**Records**:
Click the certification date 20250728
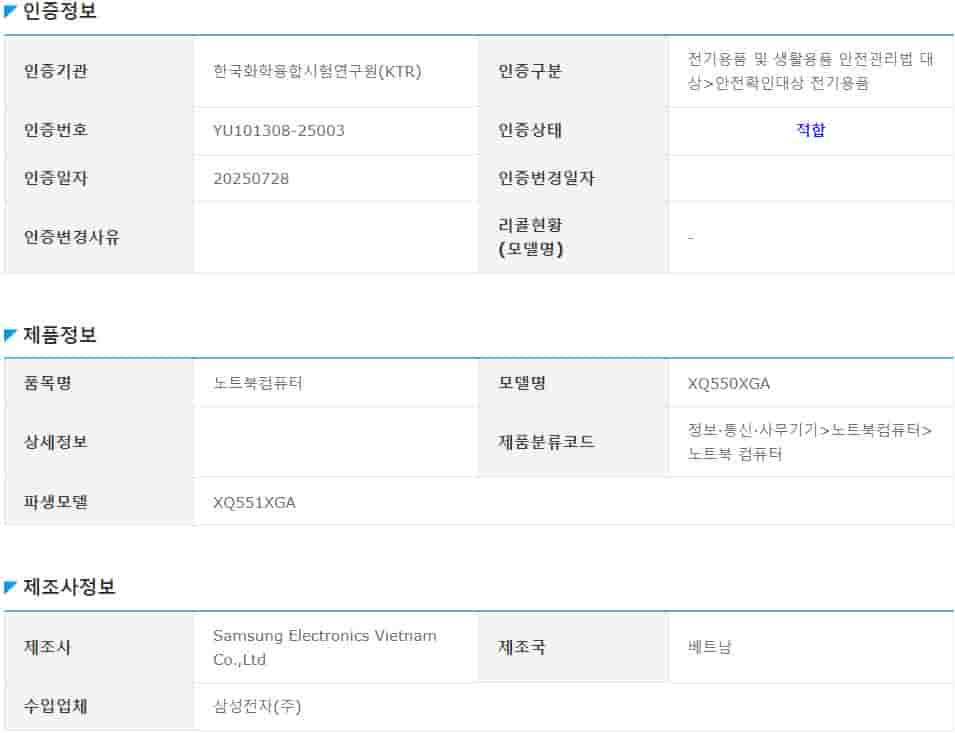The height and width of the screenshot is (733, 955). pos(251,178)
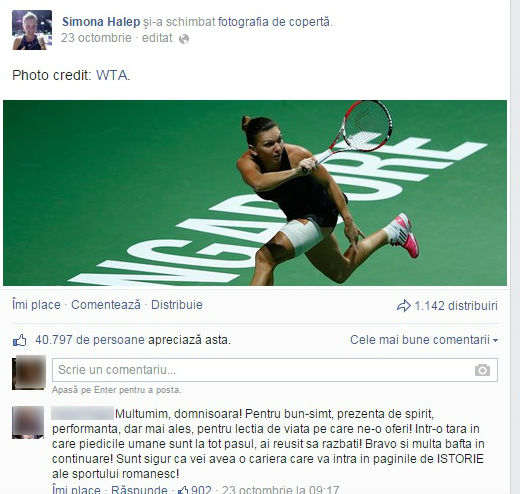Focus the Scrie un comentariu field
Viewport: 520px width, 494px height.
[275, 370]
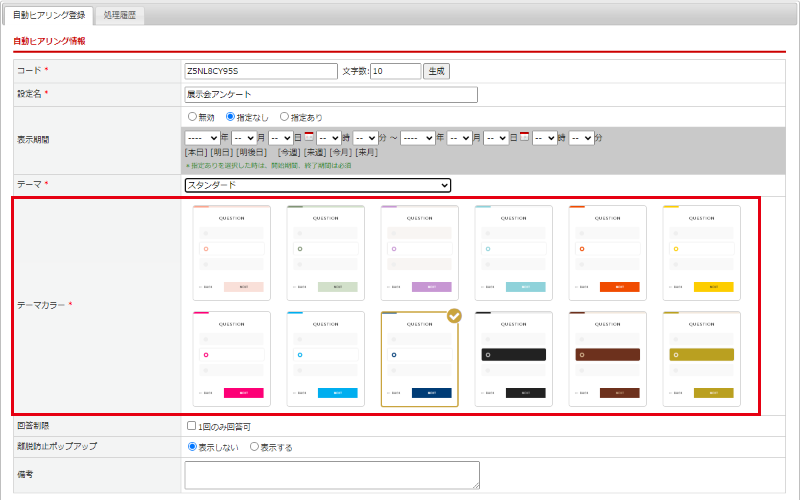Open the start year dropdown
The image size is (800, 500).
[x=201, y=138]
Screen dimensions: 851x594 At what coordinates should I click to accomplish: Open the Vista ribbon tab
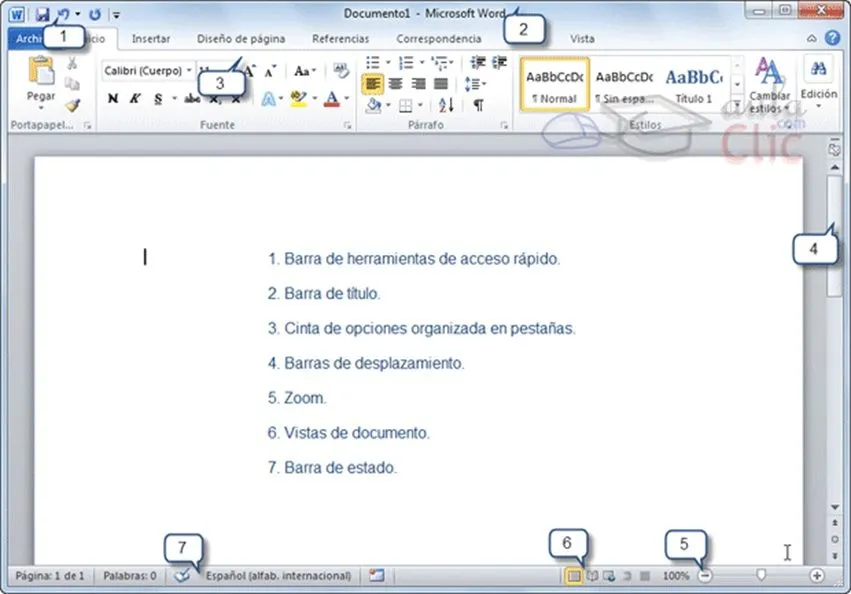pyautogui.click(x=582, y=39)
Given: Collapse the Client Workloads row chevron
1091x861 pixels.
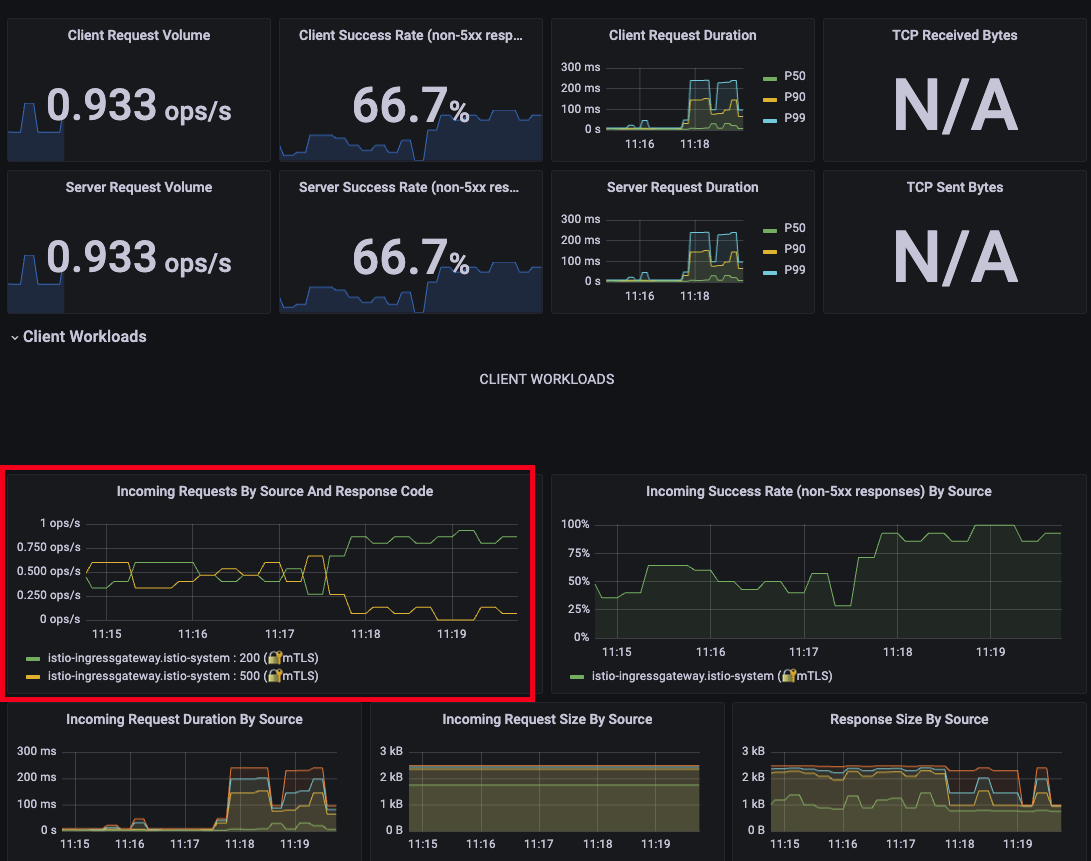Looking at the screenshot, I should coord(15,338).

**What to work on**: A word-for-word copy of all the data is required, minus the pictures.

**Result of the task**:
Click the certification date 20250728
The height and width of the screenshot is (733, 955). pos(251,178)
Focus the Scrie un comentariu field
Viewport: 520px width, 494px height.
[275, 370]
Open the start year dropdown
The image size is (800, 500).
[x=201, y=138]
Screen dimensions: 851x594 At what coordinates should I click to accomplish: Open the Vista ribbon tab
pyautogui.click(x=582, y=39)
Given: Collapse the Client Workloads row chevron
1091x861 pixels.
Looking at the screenshot, I should coord(15,338).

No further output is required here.